» **Yapılacak İşler**
a – Handan Gökçek'in romanlarını anlatan alıntıda "BETÜL BAŞAK" ifadesinden "üze­rindeki etkisini irdeliyor." ifadesine kadar olan bölümün tamamını, "Bilgin" yerine "Kemal" koyarak yeniden yazın.
b – Handan Gökçek'in romanlarını anlatan alıntıya göre "Elenika" hangi yılda yayımlanmıştır?
c – Aşağıdaki ifadelerin, Handan Gökçek'in romanlarını anlatan alıntıyla uyuşup uyuşmadığını belirtin. Her biri için evet ya da hayır deyin ve alıntıdan belirleyici sözleri aynen aktarın.
(i) Gökçek, ilk kitabıyla Yılın En İyi Romanı Ödülü'nü almıştır.
(ii) "Ah Mana Mu" 2012 yılında yayımlanmıştır.
(iii) Yeni romandaki Bilgin, ailesini bir doğal afet yüzünden yitirmiştir.

Milliyet Sanat
Milliyet Sanat »Milliyet Kitap » » Bizden ama öteki olanların romanı
Aralık 2017

Bizden ama öteki olanların romanı

İlk kitabıyla İzmir St. Joseph Lisesi’nin okuma günlerinde Yılın En İyi Romanı Ödülü’nü alan Gökçek, yeni romanı “Ve Yokmuş”u okuruyla buluşturdu.

BETÜL BAŞAK

 

2010 yılında yayımlanan “Ah Mana Mu”da mübadillerin, 2014 yılında yayımlanan “Elenika”da Rumların yaşadığı trajediye ve dışlanmaya odak­lanan Handan Gökçek, Yakın Kitabe­vi’nden çıkan “Ve Yokmuş” isimli yeni romanında önceki kitaplarında işlemiş olduğu ‘öteki’ olma kavramını toplum­saldan bireysele dönüştürüyor. ‘Bizden’ oluşu aynı dili konuşmak ve aynı din ol­gusunu paylaşmaktan çıkarıyor, oyuna dahil olabilmek için daha fazlasına ih­tiyacımız olduğunu vurgulayarak daha içsel ve kişisel bir alana taşıyor. Bununla birlikte Handan Gökçek’in bu üç roma­nının da ortak bir yönü var. Karakterle­rinin yaşamları ve iç dünyaları ülkenin durumunun etkisiyle şekilleniyor. Gök­çek bu sefer, ailesini ve dolayısıyla ya­şamını ülkenin karmaşık politik yapısı sebebiyle yitirmiş olan Bilgin üzerinden 12 Eylül askeri darbesinin insanlar üze­rindeki etkisini irdeliyor.

» **Gösterilen Bilgiler**
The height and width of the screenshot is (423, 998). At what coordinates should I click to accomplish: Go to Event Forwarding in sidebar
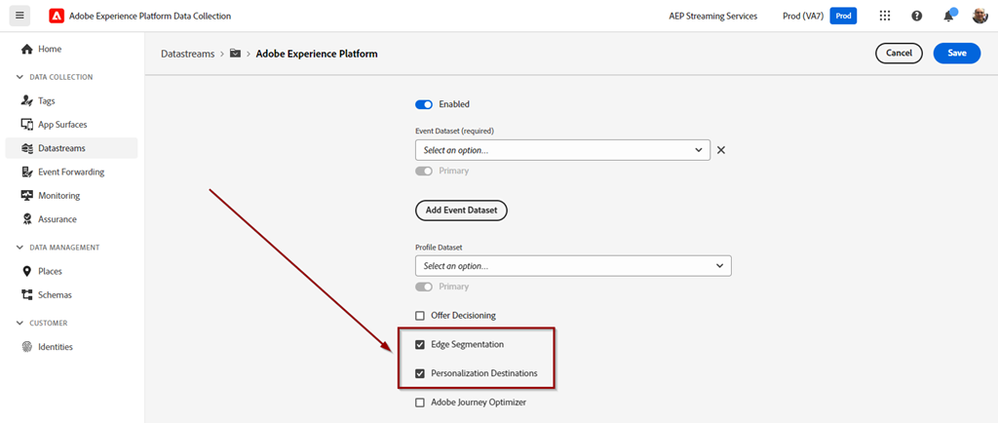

» **Çözüm Listesi**
a –
BETÜL BAŞAK

 

2010 yılında yayımlanan “Ah Mana Mu”da mübadillerin, 2014 yılında yayımlanan “Elenika”da Rumların yaşadığı trajediye ve dışlanmaya odak­lanan Handan Gökçek, Yakın Kitabe­vi’nden çıkan “Ve Yokmuş” isimli yeni romanında önceki kitaplarında işlemiş olduğu ‘öteki’ olma kavramını toplum­saldan bireysele dönüştürüyor. ‘Bizden’ oluşu aynı dili konuşmak ve aynı din ol­gusunu paylaşmaktan çıkarıyor, oyuna dahil olabilmek için daha fazlasına ih­tiyacımız olduğunu vurgulayarak daha içsel ve kişisel bir alana taşıyor. Bununla birlikte Handan Gökçek’in bu üç roma­nının da ortak bir yönü var. Karakterle­rinin yaşamları ve iç dünyaları ülkenin durumunun etkisiyle şekilleniyor. Gök­çek bu sefer, ailesini ve dolayısıyla ya­şamını ülkenin karmaşık politik yapısı sebebiyle yitirmiş olan Kemal üzerinden 12 Eylül askeri darbesinin insanlar üze­rindeki etkisini irdeliyor.

b – 2014 yılında.

c –
(i) Evet: "İlk kitabıyla İzmir St. Joseph Lisesi’nin okuma günlerinde Yılın En İyi Romanı Ödülü’nü alan"
(ii) Hayır: "2010 yılında yayımlanan “Ah Mana Mu”da"
(iii) Hayır: "ülkenin karmaşık politik yapısı sebebiyle yitirmiş olan Bilgin"